Each day, 737 assaults are reported, but that is just the tip of the iceberg. Far too many threats, assaults and instances of abuse are not reported either to an employer or to the police. As a union, USDAW has worked very hard to try to change that culture—to try to get the reports in place and to get employers and police to act on them. But too often, the impact on shop workers is not taken into account. We have fewer police on our streets and fewer police cells and custody suites; my local one in Buxton is due to close in a couple of months. That will impact on the number of arrests that can be made and the number of offenders who can be dealt with. Courts are closing down. We are seeing a reduction in arrests and prosecutions and, at the same time, a lack of the support services that my hon. Friend the Member for Stretford and Urmston (Kate Green) said exist in Manchester. I wish that such services were available in my rural area to refer prolific offenders to; too often, they are not.
Victims of crime over the years have told me how they have struggled to get back to work after being threatened or assaulted. They can have flashbacks; they suffer post-traumatic stress disorder, for which there are very few treatment services. That affects them in the workplace as they try to return to work. They might find that impossible, so they lose their job and livelihood as well as their confidence, self-esteem and courage to go out into the community.
The impact that I have described simply is not taken into account. With the reduction in the number of staff in retail, employers also have to play their part. There should not be lone working, particularly in areas that have seen assaults and antisocial behaviour in stores, but we see this far too often—staff, often women, left to cope alone at night with gangs of teenagers or with possible offenders. Employers have a duty of care to staff, and I am pleased that many employers, such as the Co-op, have put a lot of investment into supporting their staff, but others do not and we need to send out a message from this place that that is not acceptable and that employers have a duty of care that includes protection against known threats of violence.
If police get involved with employers, working with CCTV and the evidence that employers gather as part of their work, they will find that they can work with both employers and shop workers. In an era when we are seeing a massive reduction in community policing, the police need to do that; they need to reach out to shop workers and to cafés and so on. If people want to know what is going on in a community, a sure way to find out is to ask the local shop workers; they will know. The police and the justice system need to give those workers the respect that they deserve. They need to take into account the impact of crime on those workers and their families and the impact on stores and on our high streets, which are too often suffering a decline. If they can work with them to tackle persistent offenders and get evidence on the drug dealers who are too often pushing drugs to victims who then go out and commit shop crime, they will find that they can improve the policing in their area and improve their links with the community.
For many years, I have worked with USDAW to argue for a separate offence of assaulting a worker. My right hon. Friend the Member for Delyn set this out. Shop workers do not feel that assaults and threats against them are taken seriously enough.
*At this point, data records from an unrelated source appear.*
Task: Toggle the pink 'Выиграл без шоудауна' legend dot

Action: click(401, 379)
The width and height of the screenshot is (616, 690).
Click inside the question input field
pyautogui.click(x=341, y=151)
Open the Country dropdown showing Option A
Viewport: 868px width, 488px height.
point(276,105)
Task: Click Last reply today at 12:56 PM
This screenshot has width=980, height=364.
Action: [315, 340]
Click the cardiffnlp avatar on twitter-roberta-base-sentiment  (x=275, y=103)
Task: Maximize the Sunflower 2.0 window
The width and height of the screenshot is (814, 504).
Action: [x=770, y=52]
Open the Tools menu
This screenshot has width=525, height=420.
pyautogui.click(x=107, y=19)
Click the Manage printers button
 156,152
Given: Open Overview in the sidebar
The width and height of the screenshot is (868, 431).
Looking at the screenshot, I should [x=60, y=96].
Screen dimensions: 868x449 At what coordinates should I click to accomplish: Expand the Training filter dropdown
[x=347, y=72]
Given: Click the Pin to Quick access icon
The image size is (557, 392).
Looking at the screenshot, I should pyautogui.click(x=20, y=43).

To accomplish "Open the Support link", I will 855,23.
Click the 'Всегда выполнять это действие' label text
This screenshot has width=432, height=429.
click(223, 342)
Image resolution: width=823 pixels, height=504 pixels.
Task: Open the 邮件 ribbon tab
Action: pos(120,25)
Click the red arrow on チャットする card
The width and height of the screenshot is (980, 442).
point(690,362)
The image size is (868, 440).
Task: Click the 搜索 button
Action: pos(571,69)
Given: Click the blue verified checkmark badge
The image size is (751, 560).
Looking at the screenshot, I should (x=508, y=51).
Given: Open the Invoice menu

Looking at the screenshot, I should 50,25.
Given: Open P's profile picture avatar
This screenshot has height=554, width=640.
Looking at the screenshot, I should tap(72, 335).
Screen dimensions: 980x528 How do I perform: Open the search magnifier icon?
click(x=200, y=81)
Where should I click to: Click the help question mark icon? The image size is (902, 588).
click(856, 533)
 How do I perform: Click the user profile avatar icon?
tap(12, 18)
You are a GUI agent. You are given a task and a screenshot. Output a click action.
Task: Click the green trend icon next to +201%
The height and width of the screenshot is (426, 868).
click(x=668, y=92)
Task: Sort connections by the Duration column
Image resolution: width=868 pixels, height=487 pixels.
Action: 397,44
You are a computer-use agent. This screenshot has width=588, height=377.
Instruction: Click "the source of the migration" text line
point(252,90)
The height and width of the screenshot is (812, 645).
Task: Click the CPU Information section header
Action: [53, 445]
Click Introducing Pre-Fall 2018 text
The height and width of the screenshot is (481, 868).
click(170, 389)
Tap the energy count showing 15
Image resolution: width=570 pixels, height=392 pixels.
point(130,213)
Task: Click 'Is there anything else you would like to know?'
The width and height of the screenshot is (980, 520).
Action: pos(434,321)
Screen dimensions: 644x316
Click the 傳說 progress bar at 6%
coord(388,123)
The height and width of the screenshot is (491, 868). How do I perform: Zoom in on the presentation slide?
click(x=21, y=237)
The sentencing guidelines are extremely complicated. I worked with previous Governments on them, and there are so many factors to be taken into account that it is almost impossible for a victim of crime to see how the impact on them has had any impact on a sentence, even when an offender is actually brought to justice. A separate offence would simplify sentencing. It would encourage prosecutions, because it is simpler to get a prosecution in place through one branch of the law and through an Act. It would have a deterrent effect as well and shop workers would feel that the law is on their side. It sends the message that assaulting a shop worker is not preferable to being caught shoplifting. We in this House must send out that message to all shop workers, bar workers and café staff. They need to know that we, the police and the criminal justice system are on their side, because they are always on our side.
(5 years, 8 months ago)
Commons ChamberThus far, just under 50% of employers who fall within the gender pay gap reporting regime have issued their own action plans voluntarily. Because we want to bring business with us, I would much prefer employers to ask themselves questions about the way in which they treat their female staff rather than conducting a tick-box exercise, as is alleged to have happened. I will of course keep the position under review, and if we do not think that employers are making enough progress, we will act.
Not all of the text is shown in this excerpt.